What is required
Which lines in the data below contain the string "Viewport"? Copy each of those lines, matching case exactly.

--- Listed records ---

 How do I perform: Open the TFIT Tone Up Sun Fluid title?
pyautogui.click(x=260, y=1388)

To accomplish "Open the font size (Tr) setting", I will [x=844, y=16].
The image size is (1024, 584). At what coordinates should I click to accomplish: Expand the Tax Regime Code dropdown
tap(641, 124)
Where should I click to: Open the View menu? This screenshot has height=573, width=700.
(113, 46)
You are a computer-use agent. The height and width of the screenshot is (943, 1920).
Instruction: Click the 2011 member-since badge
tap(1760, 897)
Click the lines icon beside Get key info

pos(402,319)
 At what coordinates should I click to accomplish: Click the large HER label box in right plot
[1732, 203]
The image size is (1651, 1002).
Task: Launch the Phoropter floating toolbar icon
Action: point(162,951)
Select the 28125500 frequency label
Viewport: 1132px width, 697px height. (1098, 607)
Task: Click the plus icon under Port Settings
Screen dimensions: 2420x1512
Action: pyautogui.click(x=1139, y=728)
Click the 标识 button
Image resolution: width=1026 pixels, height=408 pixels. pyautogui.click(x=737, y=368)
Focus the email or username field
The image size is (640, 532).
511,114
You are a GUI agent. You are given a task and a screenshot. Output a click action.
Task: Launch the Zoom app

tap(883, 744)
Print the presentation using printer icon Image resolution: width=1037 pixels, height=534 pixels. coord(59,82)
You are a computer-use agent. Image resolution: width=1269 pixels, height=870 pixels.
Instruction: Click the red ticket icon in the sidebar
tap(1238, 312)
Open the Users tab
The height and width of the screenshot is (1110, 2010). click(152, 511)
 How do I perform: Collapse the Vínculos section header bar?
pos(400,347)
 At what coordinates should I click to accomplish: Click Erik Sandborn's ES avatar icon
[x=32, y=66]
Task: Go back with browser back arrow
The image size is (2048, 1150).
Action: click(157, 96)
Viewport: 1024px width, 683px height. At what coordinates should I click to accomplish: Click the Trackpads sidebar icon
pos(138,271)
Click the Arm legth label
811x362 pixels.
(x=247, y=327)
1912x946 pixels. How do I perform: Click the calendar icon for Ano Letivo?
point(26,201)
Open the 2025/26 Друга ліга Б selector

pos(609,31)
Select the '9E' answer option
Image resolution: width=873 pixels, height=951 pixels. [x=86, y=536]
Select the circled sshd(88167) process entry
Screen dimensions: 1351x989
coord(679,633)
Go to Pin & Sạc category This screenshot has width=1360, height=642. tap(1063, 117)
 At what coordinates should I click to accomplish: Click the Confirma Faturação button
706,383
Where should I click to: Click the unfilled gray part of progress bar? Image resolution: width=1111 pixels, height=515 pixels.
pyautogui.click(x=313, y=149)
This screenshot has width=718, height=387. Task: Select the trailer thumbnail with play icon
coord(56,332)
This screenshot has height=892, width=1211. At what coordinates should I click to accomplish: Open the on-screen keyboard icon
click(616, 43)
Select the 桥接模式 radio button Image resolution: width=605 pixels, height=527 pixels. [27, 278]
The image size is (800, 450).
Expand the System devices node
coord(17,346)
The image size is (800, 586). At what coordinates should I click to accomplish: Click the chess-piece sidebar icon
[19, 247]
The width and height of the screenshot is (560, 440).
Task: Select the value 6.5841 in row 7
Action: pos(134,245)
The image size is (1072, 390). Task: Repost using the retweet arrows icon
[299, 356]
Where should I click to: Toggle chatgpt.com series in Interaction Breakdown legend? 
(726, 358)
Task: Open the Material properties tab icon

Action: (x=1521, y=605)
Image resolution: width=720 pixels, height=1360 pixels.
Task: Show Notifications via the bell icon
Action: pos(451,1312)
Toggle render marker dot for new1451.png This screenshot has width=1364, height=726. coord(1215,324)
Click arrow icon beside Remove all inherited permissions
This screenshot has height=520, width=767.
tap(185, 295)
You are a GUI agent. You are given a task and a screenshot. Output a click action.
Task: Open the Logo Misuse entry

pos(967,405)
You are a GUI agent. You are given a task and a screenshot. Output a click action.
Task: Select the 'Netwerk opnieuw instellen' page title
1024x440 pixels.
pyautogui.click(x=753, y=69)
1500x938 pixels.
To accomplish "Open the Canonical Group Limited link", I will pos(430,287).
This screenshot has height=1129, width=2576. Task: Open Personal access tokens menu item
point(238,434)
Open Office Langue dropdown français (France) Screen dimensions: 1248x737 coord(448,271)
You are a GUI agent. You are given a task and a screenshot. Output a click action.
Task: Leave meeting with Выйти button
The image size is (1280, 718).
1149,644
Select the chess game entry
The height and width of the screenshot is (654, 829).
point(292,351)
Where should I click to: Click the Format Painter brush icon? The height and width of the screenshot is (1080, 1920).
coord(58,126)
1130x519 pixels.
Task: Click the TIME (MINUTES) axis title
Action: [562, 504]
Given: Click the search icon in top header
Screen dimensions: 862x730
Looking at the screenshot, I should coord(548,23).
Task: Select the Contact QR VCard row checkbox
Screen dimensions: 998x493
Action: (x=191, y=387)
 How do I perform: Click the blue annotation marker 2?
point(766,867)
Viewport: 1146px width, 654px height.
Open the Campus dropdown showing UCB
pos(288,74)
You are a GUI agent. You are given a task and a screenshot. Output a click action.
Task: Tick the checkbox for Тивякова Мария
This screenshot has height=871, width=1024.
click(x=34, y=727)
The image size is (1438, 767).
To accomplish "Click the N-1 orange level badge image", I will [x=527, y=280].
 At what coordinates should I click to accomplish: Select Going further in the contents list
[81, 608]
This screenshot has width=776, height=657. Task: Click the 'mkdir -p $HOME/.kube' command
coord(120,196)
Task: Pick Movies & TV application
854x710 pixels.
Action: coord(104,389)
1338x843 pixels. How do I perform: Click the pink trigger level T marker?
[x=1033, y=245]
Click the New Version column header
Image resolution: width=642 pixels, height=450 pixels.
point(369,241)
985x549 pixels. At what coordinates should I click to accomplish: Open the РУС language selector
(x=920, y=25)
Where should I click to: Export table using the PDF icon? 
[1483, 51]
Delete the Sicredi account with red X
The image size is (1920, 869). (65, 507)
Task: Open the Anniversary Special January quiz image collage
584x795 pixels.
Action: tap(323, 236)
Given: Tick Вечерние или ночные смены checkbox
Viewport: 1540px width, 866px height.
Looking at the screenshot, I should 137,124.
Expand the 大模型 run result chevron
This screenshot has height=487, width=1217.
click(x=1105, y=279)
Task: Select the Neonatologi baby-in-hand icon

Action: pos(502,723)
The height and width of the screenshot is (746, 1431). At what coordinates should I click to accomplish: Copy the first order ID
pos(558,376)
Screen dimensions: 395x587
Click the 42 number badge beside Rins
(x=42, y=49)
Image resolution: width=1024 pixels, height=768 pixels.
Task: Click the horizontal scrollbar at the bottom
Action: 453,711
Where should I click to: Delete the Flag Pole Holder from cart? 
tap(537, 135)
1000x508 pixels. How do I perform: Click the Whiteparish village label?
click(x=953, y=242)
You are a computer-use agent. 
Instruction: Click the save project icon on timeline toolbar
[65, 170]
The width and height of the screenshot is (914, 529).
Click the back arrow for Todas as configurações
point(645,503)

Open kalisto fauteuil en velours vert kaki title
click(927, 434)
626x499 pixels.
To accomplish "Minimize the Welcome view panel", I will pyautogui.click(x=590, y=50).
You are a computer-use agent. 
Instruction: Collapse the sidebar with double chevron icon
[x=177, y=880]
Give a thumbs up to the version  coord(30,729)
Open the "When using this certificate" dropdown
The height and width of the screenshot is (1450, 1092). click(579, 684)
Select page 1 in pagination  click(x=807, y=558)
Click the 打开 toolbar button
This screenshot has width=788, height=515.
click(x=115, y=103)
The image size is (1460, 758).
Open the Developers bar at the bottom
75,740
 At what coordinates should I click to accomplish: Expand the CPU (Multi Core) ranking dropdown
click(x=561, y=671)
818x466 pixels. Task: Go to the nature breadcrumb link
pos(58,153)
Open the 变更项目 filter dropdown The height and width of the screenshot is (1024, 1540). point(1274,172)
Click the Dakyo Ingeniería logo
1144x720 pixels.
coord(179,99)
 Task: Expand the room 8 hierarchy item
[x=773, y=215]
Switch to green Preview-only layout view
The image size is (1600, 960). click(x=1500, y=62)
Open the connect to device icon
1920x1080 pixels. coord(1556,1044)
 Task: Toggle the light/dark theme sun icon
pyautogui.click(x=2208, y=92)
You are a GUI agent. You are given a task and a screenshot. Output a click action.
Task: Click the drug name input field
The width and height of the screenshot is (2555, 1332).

---

Answer to the task
Viewport: 1132px width, 697px height. (1098, 607)
Viewport: 1024px width, 683px height. At what coordinates should I click to accomplish: Click the Trackpads sidebar icon
Viewport: 1146px width, 654px height.
Viewport: 1540px width, 866px height.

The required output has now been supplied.